== Data for the task
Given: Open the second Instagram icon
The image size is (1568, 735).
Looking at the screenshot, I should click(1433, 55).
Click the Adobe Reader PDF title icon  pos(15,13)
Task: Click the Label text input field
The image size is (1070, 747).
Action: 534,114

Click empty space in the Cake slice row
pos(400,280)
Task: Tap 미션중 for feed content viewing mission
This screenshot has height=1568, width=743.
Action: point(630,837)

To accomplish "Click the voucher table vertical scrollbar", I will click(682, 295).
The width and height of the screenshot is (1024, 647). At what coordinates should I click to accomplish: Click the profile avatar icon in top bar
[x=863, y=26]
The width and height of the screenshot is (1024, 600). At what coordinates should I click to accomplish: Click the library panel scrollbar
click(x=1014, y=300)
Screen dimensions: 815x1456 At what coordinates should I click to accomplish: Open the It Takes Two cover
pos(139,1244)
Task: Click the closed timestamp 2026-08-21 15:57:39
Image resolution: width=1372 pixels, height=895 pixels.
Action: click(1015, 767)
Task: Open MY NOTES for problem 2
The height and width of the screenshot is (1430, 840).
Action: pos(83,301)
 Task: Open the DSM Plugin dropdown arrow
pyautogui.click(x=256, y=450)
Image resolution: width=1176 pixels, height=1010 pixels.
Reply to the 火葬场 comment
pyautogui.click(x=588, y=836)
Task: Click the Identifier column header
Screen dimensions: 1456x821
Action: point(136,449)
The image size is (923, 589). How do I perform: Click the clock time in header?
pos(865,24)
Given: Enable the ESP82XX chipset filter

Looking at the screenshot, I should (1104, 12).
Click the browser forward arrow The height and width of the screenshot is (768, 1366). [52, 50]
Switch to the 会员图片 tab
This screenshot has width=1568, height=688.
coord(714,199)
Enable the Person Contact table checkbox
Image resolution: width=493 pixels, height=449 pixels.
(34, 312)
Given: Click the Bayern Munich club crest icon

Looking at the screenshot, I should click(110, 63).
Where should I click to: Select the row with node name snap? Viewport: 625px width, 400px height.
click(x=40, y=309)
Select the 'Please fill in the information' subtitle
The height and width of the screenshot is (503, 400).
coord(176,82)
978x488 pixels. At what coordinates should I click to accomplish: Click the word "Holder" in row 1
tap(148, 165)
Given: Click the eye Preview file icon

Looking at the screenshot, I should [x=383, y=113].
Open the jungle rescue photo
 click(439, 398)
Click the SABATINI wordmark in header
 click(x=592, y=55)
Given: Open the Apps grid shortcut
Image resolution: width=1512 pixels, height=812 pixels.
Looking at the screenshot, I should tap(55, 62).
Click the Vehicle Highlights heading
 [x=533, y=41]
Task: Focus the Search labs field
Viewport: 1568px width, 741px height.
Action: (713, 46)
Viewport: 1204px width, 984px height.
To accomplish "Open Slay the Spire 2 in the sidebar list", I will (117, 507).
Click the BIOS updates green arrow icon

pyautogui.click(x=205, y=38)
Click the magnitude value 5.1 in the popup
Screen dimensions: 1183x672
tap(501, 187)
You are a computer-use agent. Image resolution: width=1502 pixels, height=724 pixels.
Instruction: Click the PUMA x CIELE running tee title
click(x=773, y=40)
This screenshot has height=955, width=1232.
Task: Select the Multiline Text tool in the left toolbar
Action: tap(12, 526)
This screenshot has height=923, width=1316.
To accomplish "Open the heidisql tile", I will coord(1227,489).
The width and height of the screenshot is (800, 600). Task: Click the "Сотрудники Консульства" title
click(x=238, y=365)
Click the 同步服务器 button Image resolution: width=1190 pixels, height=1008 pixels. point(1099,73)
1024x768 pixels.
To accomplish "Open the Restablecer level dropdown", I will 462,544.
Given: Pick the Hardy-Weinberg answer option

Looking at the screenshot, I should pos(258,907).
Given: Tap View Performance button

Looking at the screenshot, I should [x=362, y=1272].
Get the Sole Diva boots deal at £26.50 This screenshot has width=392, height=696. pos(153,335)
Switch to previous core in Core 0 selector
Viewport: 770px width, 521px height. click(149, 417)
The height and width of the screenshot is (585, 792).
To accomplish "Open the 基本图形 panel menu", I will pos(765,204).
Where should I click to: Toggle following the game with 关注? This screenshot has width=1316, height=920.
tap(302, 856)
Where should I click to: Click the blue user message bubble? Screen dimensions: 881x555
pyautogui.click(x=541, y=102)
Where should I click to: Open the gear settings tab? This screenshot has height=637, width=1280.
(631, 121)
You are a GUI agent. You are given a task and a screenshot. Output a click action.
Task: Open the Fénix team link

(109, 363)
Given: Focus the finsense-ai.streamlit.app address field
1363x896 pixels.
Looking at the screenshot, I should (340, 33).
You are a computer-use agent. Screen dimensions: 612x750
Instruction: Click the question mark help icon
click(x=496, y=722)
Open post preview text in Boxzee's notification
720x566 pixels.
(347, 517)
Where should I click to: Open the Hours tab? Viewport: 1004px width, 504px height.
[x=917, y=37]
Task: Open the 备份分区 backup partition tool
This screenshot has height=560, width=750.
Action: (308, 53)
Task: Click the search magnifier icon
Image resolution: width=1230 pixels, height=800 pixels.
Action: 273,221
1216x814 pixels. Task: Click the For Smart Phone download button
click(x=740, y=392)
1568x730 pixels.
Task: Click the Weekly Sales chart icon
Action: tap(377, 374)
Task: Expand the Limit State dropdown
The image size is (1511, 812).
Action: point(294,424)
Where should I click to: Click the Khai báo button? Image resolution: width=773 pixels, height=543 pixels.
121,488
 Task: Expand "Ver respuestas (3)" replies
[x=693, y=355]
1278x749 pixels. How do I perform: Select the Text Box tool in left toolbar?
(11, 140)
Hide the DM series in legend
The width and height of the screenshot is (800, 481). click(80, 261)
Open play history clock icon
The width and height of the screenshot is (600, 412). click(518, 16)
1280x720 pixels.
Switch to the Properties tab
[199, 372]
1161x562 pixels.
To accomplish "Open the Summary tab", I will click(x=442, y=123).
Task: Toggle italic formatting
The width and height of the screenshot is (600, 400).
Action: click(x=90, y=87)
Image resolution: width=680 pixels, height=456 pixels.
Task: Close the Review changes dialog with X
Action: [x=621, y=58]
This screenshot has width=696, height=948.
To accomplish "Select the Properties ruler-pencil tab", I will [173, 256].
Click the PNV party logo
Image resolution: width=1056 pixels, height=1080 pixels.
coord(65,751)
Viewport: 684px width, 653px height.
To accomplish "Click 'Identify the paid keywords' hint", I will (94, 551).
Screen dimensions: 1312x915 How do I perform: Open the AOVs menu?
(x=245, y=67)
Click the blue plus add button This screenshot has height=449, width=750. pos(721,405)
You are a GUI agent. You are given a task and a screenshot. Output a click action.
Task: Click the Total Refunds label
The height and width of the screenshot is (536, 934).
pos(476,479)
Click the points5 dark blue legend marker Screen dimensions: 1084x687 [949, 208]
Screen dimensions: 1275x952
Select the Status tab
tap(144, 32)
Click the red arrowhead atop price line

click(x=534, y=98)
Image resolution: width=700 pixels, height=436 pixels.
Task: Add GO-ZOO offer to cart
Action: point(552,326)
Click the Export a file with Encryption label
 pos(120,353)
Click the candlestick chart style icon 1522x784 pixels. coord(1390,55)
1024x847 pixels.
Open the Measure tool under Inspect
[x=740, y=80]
====
What the task requires —
From the first line to the last, give the data again exactly.

Answer —
Given: Open the second Instagram icon
The image size is (1568, 735).
Looking at the screenshot, I should click(1433, 55).
Click the Adobe Reader PDF title icon  pos(15,13)
Task: Click the Label text input field
The image size is (1070, 747).
Action: 534,114

Click empty space in the Cake slice row
pos(400,280)
Task: Tap 미션중 for feed content viewing mission
This screenshot has height=1568, width=743.
Action: point(630,837)

To accomplish "Click the voucher table vertical scrollbar", I will click(682, 295).
The width and height of the screenshot is (1024, 647). At what coordinates should I click to accomplish: Click the profile avatar icon in top bar
[x=863, y=26]
The width and height of the screenshot is (1024, 600). At what coordinates should I click to accomplish: Click the library panel scrollbar
click(x=1014, y=300)
Screen dimensions: 815x1456 At what coordinates should I click to accomplish: Open the It Takes Two cover
pos(139,1244)
Task: Click the closed timestamp 2026-08-21 15:57:39
Image resolution: width=1372 pixels, height=895 pixels.
Action: click(1015, 767)
Task: Open MY NOTES for problem 2
The height and width of the screenshot is (1430, 840).
Action: pos(83,301)
 Task: Open the DSM Plugin dropdown arrow
pyautogui.click(x=256, y=450)
Image resolution: width=1176 pixels, height=1010 pixels.
Reply to the 火葬场 comment
pyautogui.click(x=588, y=836)
Task: Click the Identifier column header
Screen dimensions: 1456x821
Action: point(136,449)
The image size is (923, 589). How do I perform: Click the clock time in header?
pos(865,24)
Given: Enable the ESP82XX chipset filter

Looking at the screenshot, I should (1104, 12).
Click the browser forward arrow The height and width of the screenshot is (768, 1366). [52, 50]
Switch to the 会员图片 tab
This screenshot has width=1568, height=688.
coord(714,199)
Enable the Person Contact table checkbox
Image resolution: width=493 pixels, height=449 pixels.
(34, 312)
Given: Click the Bayern Munich club crest icon

Looking at the screenshot, I should click(110, 63).
Where should I click to: Select the row with node name snap? Viewport: 625px width, 400px height.
click(x=40, y=309)
Select the 'Please fill in the information' subtitle
The height and width of the screenshot is (503, 400).
coord(176,82)
978x488 pixels. At what coordinates should I click to accomplish: Click the word "Holder" in row 1
tap(148, 165)
Given: Click the eye Preview file icon

Looking at the screenshot, I should [x=383, y=113].
Open the jungle rescue photo
 click(439, 398)
Click the SABATINI wordmark in header
 click(x=592, y=55)
Given: Open the Apps grid shortcut
Image resolution: width=1512 pixels, height=812 pixels.
Looking at the screenshot, I should tap(55, 62).
Click the Vehicle Highlights heading
 [x=533, y=41]
Task: Focus the Search labs field
Viewport: 1568px width, 741px height.
Action: (713, 46)
Viewport: 1204px width, 984px height.
To accomplish "Open Slay the Spire 2 in the sidebar list", I will (117, 507).
Click the BIOS updates green arrow icon

pyautogui.click(x=205, y=38)
Click the magnitude value 5.1 in the popup
Screen dimensions: 1183x672
tap(501, 187)
You are a computer-use agent. Image resolution: width=1502 pixels, height=724 pixels.
Instruction: Click the PUMA x CIELE running tee title
click(x=773, y=40)
This screenshot has height=955, width=1232.
Task: Select the Multiline Text tool in the left toolbar
Action: tap(12, 526)
This screenshot has height=923, width=1316.
To accomplish "Open the heidisql tile", I will coord(1227,489).
The width and height of the screenshot is (800, 600). Task: Click the "Сотрудники Консульства" title
click(x=238, y=365)
Click the 同步服务器 button Image resolution: width=1190 pixels, height=1008 pixels. point(1099,73)
1024x768 pixels.
To accomplish "Open the Restablecer level dropdown", I will 462,544.
Given: Pick the Hardy-Weinberg answer option

Looking at the screenshot, I should pos(258,907).
Given: Tap View Performance button

Looking at the screenshot, I should [x=362, y=1272].
Get the Sole Diva boots deal at £26.50 This screenshot has width=392, height=696. pos(153,335)
Switch to previous core in Core 0 selector
Viewport: 770px width, 521px height. click(149, 417)
The height and width of the screenshot is (585, 792).
To accomplish "Open the 基本图形 panel menu", I will pos(765,204).
Where should I click to: Toggle following the game with 关注? This screenshot has width=1316, height=920.
tap(302, 856)
Where should I click to: Click the blue user message bubble? Screen dimensions: 881x555
pyautogui.click(x=541, y=102)
Where should I click to: Open the gear settings tab? This screenshot has height=637, width=1280.
(631, 121)
You are a GUI agent. You are given a task and a screenshot. Output a click action.
Task: Open the Fénix team link

(109, 363)
Given: Focus the finsense-ai.streamlit.app address field
1363x896 pixels.
Looking at the screenshot, I should (340, 33).
You are a computer-use agent. Screen dimensions: 612x750
Instruction: Click the question mark help icon
click(x=496, y=722)
Open post preview text in Boxzee's notification
720x566 pixels.
(347, 517)
Where should I click to: Open the Hours tab? Viewport: 1004px width, 504px height.
[x=917, y=37]
Task: Open the 备份分区 backup partition tool
This screenshot has height=560, width=750.
Action: (308, 53)
Task: Click the search magnifier icon
Image resolution: width=1230 pixels, height=800 pixels.
Action: 273,221
1216x814 pixels. Task: Click the For Smart Phone download button
click(x=740, y=392)
1568x730 pixels.
Task: Click the Weekly Sales chart icon
Action: tap(377, 374)
Task: Expand the Limit State dropdown
The image size is (1511, 812).
Action: point(294,424)
Where should I click to: Click the Khai báo button? Image resolution: width=773 pixels, height=543 pixels.
121,488
 Task: Expand "Ver respuestas (3)" replies
[x=693, y=355]
1278x749 pixels. How do I perform: Select the Text Box tool in left toolbar?
(11, 140)
Hide the DM series in legend
The width and height of the screenshot is (800, 481). click(80, 261)
Open play history clock icon
The width and height of the screenshot is (600, 412). click(518, 16)
1280x720 pixels.
Switch to the Properties tab
[199, 372]
1161x562 pixels.
To accomplish "Open the Summary tab", I will click(x=442, y=123).
Task: Toggle italic formatting
The width and height of the screenshot is (600, 400).
Action: click(x=90, y=87)
Image resolution: width=680 pixels, height=456 pixels.
Task: Close the Review changes dialog with X
Action: [x=621, y=58]
This screenshot has width=696, height=948.
To accomplish "Select the Properties ruler-pencil tab", I will [173, 256].
Click the PNV party logo
Image resolution: width=1056 pixels, height=1080 pixels.
coord(65,751)
Viewport: 684px width, 653px height.
To accomplish "Click 'Identify the paid keywords' hint", I will (94, 551).
Screen dimensions: 1312x915 How do I perform: Open the AOVs menu?
(x=245, y=67)
Click the blue plus add button This screenshot has height=449, width=750. pos(721,405)
You are a GUI agent. You are given a task and a screenshot. Output a click action.
Task: Click the Total Refunds label
The height and width of the screenshot is (536, 934).
pos(476,479)
Click the points5 dark blue legend marker Screen dimensions: 1084x687 [949, 208]
Screen dimensions: 1275x952
Select the Status tab
tap(144, 32)
Click the red arrowhead atop price line

click(x=534, y=98)
Image resolution: width=700 pixels, height=436 pixels.
Task: Add GO-ZOO offer to cart
Action: point(552,326)
Click the Export a file with Encryption label
 pos(120,353)
Click the candlestick chart style icon 1522x784 pixels. coord(1390,55)
1024x847 pixels.
Open the Measure tool under Inspect
[x=740, y=80]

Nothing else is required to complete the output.